EDIT: Im a avid believer that if you do alot of switch riding you should have an even stance, mines ducked out at 15/-15 extra wide and love it. A narrowed duck might suit you better, but Id at least reccomend trying 12/-12 out regular.

sixpoint 01-14-2013 12:02 PM

resist the urge to revert back into your normal riding position & challenge yourself to link 4 turns, then 6, then 8 and so on. the best tip i got for switch riding was to periodically rest my front hand palm on my front thigh while riding switch. this keeps even weight on your feet and helps you to not lean away from the nose.

snowklinger 01-14-2013 01:00 PM

some random tips that may or may not work for you:

- ride moguls switch

- strap in switch in and do it the whole day.

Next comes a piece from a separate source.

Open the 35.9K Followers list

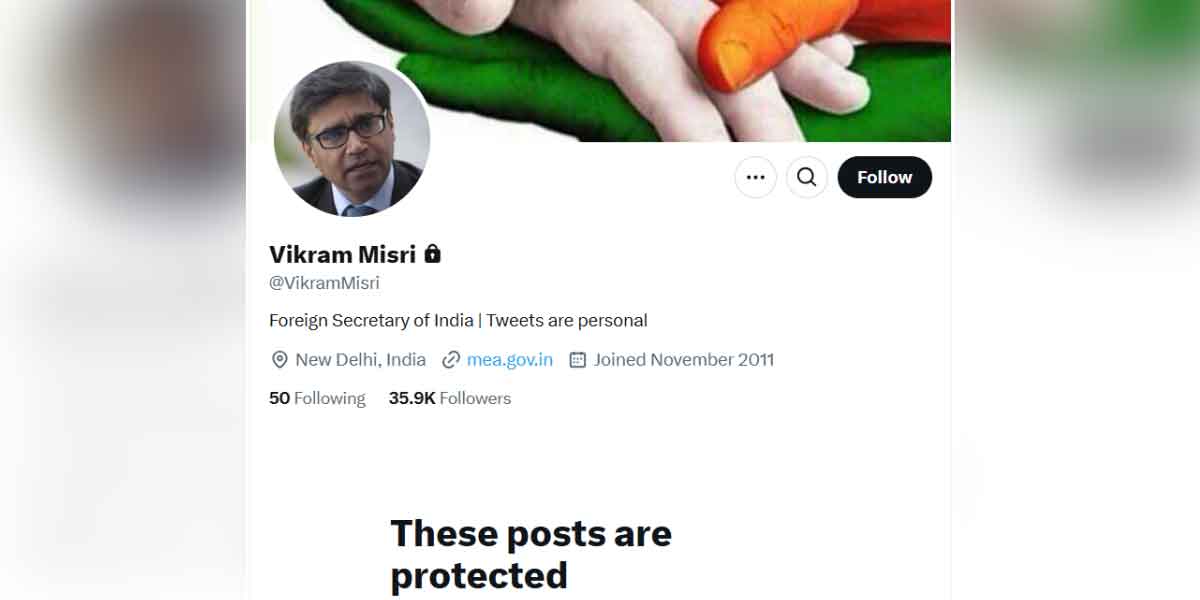coord(449,398)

- concentrate on learning with a new foot forward, as opposed to trying to learn how to "ride backwards." This is just semantics in your brain, but it has helped me personally.

- go extra athletic, no lazy stance, really get into your quads and lower your hips, press your shins over your toes, keep your body square. I tend to ride a pretty lazy stance in primary with no worries but that laziness will get me an instant scorpion riding switch.

MarshallV82 01-14-2013 01:10 PM

Quote:

Originally Posted by snowklinger (Post 580162)
- go extra athletic, no lazy stance, really get into your quads and lower your hips, press your shins over your toes, keep your body square. I tend to ride a pretty lazy stance in primary with no worries but that laziness will get me an instant scorpion riding switch.

This is great advice! That was a huge thing for me, riding lazy when learning switch caused me a lot of pain. I forgot how much slamming on cat tracks hurt. I feel like its almost worse than knuckling a small jump. learning switch on a mellow blue or a steeper green opposed to a gentle slope is key.